Premier first installed such a machine at the Goroka General Hospital in the highlands of PNG. It has been managed locally by hospital staff that were selected for factory training in USA. The unit has now been operational for 2 years and supplies oxygen to Goroka and surrounding hospitals.
CR X-Ray
Premier Biomedical Engineering Services are contracted to provide X-ray facilities to the PNG LNG (Liquified Natural Gas) Project. This is a giant project headed by Exxon Mobil and a number of subsidiary partners. What is special about these X-ray facilities is that they are designed to fit completely into specially equipped containers that can be shifted from site to site as required. (All potential employees of the LNG Project must be screened for lung diseases particularly tuberculosis.)
The containerised facility is air conditioned and lead lined for safety. Each is fitted out with a GE AMX4 mobile X-ray unit, table, bucky and a Fuji image processoor, which allows the X-ray to be displayed on a screen in less than 30 seconds.
Premier is supplying 6 of these units.
Haematology Analysers
Premier is supplying a total of 6 Mindray haematology analysers to the LNG Project. This adds significantly to the number already sold into both Provincial Hospitals as well as private clinics in PNG. The units are of exceptional reliability, having now been in operation for more than 2 years
Other Diagnostic Equipment
Premier has become a number one supplier for diagnostic ultrasound equipment, interpretive ECG machines, vital signs monitors, anaesthetic monitors, patient ventilators, electrosurgery apparatus, and drug pumps throughout PNG as well as the Pacific Islands.
Premier has now got a well earned reputation for after sales support, even though some regions are quite remote. Enquiries are welcome for any of these items of medical equipment.
WHAT IS BIOMEDICAL ENGINEERING?
Biomedical engineering is a discipline concerned with the development and manufacture of prostheses, medical devices, diagnostic devices, drugs and other therapies. It is a field that combines the expertise of engineering with medical needs for the progress of health care. It is more concerned with biological, safety and regulatory issues than other forms of engineering.

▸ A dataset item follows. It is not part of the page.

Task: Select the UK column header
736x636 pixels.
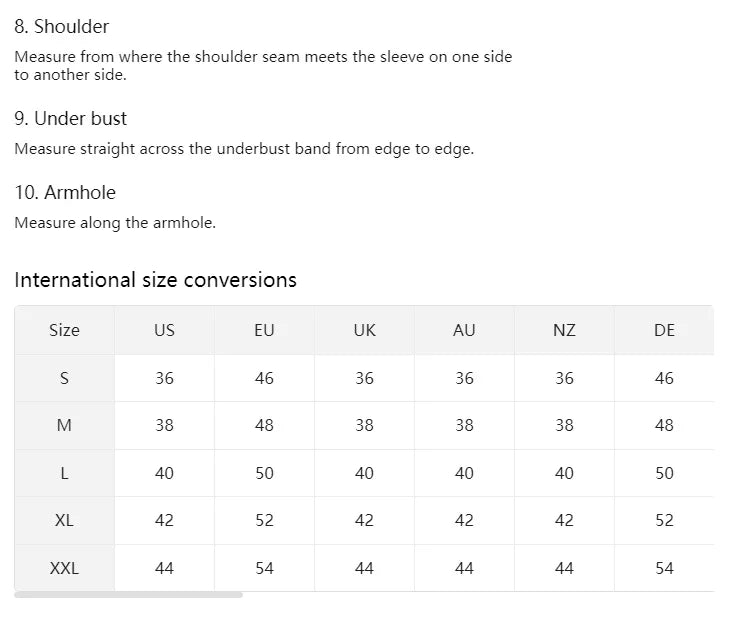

It may be defined as "The application of engineering principles and techniques to the medical field".
Imaging technologies of the 1930's opened the doors to the plethora of biomedical applications now available, effectively evolving early devices such as pacemakers, the heart-lung machine, dialysis machines, diagnostic equipment, imaging technologies of every kind, and artificial organs, implants, and advanced prosthetics.
Most biomedical devices are either inherently safe, or have added devices and systems so that they can sense their failure and shut down into an unusable, thus very safe state. A typical, basic requirement is that no single failure should cause the therapy to become unsafe at any point during its life-cycle.
Many biomedical devices need to be sterilized. This creates a unique set of problems, since most sterilization techniques can cause damage to machinery and materials.
Most biomedical devices are completely tested. That is, every line of software is executed, or every possible setting is exercised and verified. Most devices are intentionally simplified in some way to make the testing process less expensive, yet accurate.
Regulatory issues are never far from the mind of a biomedical engineer. To satisfy regulatory issues, most biomedical systems must have documentation to show that they were managed, designed, built, tested, delivered and used using a planned, approved process. This is thought to increase the quality and safety of the therapy by reducing the likelihood that needed steps can be accidentally omitted.
Biomedical engineers operate under specific regulatory frameworks.